Hector Avalos
Hector Avalos | |
---|---|
Born | Nogales, Sonora, Mexico | October 8, 1958
Died | April 12, 2021 | (aged 62)
Known for | Biblical studies; Religious Studies |
Academic work | |
Institutions | Iowa State University |
Hector Avalos (October 8, 1958 – April 12, 2021) was a professor of Religious Studies at Iowa State University, a cultural anthropologist, and the author of several books on religion.[1][2] Avalos was an atheist and advocate of secular humanist ethics.[3][4]
Biography
[edit]Avalos was born in Mexico, in Nogales, just south of the Mexico–United States border.[5] As a child he was a fundamentalist Pentecostal preacher, child evangelist, and faith healer, and became so interested in the Bible that he immersed himself in Biblical Hebrew.[6] In 1982, Avalos obtained a Bachelor of Arts from the University of Arizona, then he attended Harvard Divinity School, where he obtained a Master of Theological Studies degree in 1985. Finally, he obtained a Doctor of Philosophy in Hebrew Bible and Near Eastern Studies from Harvard University in 1991.[1]
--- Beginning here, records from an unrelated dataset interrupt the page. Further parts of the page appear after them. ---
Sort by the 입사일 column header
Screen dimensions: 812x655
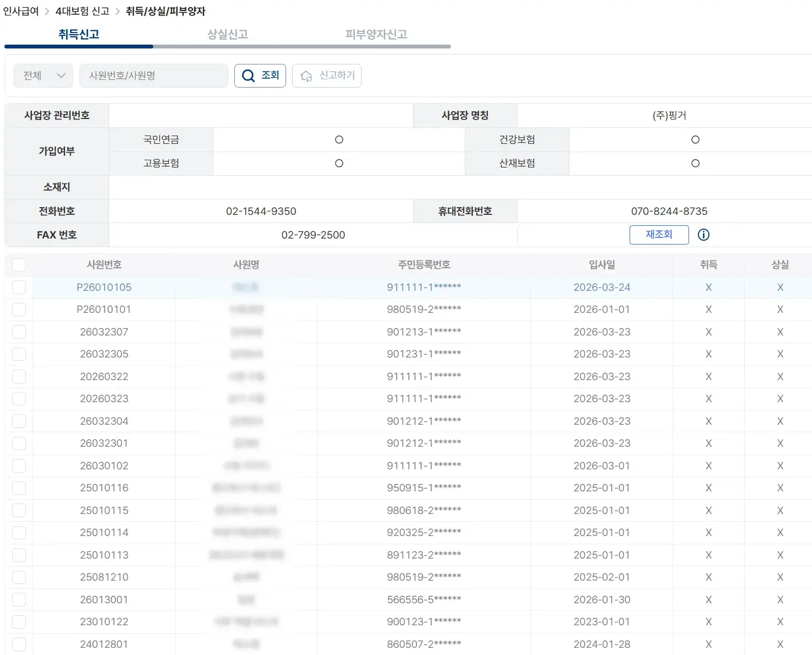601,265
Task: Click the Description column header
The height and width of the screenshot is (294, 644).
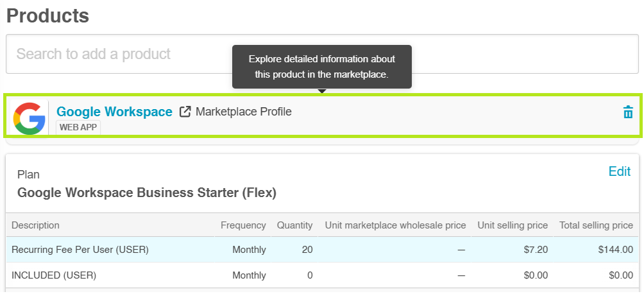Action: pos(35,225)
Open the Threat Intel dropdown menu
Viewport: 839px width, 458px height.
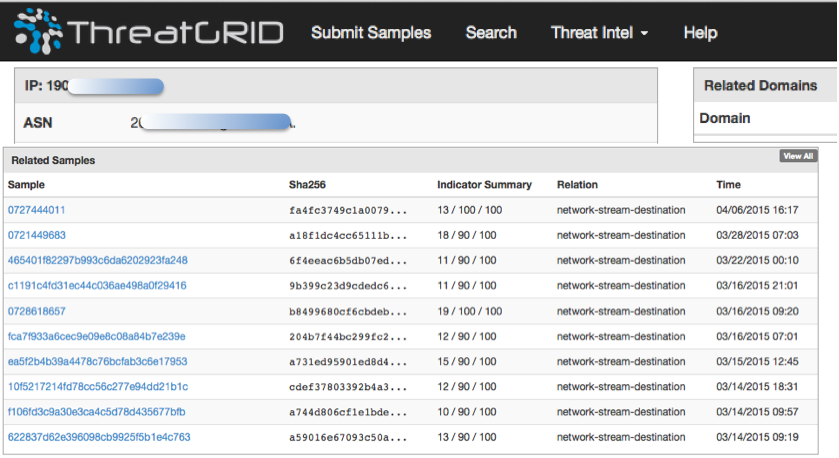tap(599, 33)
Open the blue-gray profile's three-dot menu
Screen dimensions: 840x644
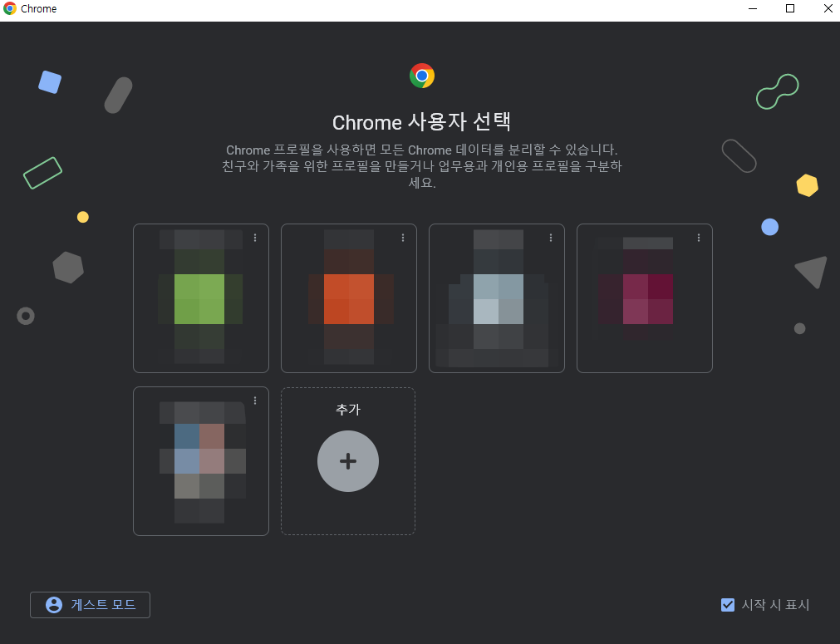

Avalos arrived at Iowa State University in the Fall of 1993 after completing a postdoctoral fellowship (1991–93) in the departments of Anthropology and Religious Studies at the University of North Carolina at Chapel Hill.[1] In 1994, Avalos founded and later became the first director of the US Latino/Latina Studies Program at Iowa State University. The program is dedicated to teaching courses about U.S. Latinos, who are defined as people living in the U.S. who trace their roots to the Spanish-speaking countries of Latin America.[7][8]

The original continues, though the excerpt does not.